> **Source information**:

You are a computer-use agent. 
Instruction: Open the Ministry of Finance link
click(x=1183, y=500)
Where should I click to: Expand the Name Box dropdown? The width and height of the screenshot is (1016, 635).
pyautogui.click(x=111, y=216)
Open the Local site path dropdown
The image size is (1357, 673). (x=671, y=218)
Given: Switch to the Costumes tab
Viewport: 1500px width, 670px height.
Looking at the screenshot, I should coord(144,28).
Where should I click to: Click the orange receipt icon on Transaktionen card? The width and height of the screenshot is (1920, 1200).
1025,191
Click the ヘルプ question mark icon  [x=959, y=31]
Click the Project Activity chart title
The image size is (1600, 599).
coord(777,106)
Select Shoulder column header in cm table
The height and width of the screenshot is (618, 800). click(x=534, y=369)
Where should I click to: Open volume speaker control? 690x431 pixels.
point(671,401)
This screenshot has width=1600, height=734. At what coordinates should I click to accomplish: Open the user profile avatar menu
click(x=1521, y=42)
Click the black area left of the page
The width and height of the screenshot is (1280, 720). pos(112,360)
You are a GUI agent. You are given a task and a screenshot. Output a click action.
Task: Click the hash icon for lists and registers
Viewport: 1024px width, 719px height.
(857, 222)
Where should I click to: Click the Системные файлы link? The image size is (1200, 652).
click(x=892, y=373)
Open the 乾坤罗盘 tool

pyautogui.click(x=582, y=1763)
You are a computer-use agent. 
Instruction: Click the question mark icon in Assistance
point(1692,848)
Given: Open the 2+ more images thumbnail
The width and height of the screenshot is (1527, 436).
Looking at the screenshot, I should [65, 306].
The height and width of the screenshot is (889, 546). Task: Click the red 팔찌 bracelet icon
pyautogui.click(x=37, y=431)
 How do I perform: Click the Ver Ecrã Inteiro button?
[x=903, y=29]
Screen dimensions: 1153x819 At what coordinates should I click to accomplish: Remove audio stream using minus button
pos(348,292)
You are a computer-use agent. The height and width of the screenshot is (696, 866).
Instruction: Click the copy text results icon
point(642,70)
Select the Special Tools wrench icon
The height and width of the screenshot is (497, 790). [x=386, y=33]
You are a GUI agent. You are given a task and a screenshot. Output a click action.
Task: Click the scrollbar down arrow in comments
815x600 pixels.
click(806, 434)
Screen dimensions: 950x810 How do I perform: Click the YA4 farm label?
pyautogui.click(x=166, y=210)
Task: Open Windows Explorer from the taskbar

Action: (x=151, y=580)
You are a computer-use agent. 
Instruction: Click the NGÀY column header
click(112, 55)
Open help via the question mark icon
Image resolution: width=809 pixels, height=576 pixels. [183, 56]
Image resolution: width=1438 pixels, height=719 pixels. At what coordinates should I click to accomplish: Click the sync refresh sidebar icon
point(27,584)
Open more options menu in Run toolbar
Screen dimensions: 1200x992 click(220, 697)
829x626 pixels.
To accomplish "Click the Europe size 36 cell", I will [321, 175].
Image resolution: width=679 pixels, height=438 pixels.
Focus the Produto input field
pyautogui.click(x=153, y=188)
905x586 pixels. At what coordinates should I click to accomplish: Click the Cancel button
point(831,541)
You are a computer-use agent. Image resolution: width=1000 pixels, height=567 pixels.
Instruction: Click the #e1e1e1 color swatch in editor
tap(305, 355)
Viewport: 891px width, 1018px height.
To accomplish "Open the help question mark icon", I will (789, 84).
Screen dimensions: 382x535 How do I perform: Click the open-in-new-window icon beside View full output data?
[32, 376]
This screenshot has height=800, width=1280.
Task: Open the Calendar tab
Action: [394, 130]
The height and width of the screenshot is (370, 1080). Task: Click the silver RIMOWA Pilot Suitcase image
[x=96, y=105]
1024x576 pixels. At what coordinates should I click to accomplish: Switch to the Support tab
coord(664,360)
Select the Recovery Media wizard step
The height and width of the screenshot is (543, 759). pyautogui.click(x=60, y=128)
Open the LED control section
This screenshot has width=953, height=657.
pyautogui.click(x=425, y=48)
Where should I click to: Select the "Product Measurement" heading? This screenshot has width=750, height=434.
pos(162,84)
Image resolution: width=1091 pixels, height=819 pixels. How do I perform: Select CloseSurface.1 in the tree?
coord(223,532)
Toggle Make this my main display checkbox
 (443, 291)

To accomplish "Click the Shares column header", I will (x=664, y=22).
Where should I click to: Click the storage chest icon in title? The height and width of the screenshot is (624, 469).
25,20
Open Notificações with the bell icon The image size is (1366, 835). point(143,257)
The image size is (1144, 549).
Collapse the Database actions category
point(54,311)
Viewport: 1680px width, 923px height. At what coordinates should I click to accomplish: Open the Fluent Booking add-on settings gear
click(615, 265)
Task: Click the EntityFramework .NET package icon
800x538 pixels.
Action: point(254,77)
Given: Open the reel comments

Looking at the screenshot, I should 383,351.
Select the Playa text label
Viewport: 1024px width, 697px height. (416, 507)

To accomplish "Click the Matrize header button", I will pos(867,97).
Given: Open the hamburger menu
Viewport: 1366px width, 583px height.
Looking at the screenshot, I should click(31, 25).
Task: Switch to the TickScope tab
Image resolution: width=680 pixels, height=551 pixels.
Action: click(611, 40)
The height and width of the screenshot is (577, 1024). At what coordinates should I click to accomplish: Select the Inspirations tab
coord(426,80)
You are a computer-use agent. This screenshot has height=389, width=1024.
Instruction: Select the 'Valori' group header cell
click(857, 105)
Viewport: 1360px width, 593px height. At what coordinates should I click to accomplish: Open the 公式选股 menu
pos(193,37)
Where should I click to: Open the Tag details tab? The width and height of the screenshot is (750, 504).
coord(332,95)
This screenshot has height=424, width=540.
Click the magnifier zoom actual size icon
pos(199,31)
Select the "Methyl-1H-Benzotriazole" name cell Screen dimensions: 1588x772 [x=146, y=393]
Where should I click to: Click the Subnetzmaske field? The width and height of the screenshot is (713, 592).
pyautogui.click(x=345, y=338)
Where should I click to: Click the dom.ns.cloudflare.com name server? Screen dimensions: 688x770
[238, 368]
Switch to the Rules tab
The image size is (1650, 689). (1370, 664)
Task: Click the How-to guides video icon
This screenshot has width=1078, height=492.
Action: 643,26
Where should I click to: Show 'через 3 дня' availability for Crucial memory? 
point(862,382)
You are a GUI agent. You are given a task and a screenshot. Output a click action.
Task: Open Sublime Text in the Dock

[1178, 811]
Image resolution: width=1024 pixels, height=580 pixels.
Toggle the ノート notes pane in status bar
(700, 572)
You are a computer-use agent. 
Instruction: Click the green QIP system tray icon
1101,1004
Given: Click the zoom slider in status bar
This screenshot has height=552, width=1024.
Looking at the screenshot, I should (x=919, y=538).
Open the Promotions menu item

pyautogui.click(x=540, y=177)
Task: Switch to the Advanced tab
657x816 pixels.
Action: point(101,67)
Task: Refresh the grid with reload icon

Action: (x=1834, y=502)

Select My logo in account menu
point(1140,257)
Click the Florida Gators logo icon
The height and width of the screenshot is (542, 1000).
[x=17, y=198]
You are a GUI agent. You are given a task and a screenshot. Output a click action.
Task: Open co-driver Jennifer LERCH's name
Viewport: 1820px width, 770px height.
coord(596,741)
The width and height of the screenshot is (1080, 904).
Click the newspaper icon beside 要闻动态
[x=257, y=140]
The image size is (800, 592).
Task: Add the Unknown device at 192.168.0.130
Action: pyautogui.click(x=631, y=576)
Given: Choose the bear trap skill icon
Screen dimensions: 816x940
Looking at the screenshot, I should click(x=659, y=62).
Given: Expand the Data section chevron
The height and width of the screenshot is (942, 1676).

> **Aim of the exercise**:
The line above containing "Where should I click to: Expand", the line containing "Click the Project Activity chart title", and every line between them are to be transcribed exactly; no other line is wanted.

> **Task response**:
Where should I click to: Expand the Name Box dropdown? The width and height of the screenshot is (1016, 635).
pyautogui.click(x=111, y=216)
Open the Local site path dropdown
The image size is (1357, 673). (x=671, y=218)
Given: Switch to the Costumes tab
Viewport: 1500px width, 670px height.
Looking at the screenshot, I should coord(144,28).
Where should I click to: Click the orange receipt icon on Transaktionen card? The width and height of the screenshot is (1920, 1200).
1025,191
Click the ヘルプ question mark icon  [x=959, y=31]
Click the Project Activity chart title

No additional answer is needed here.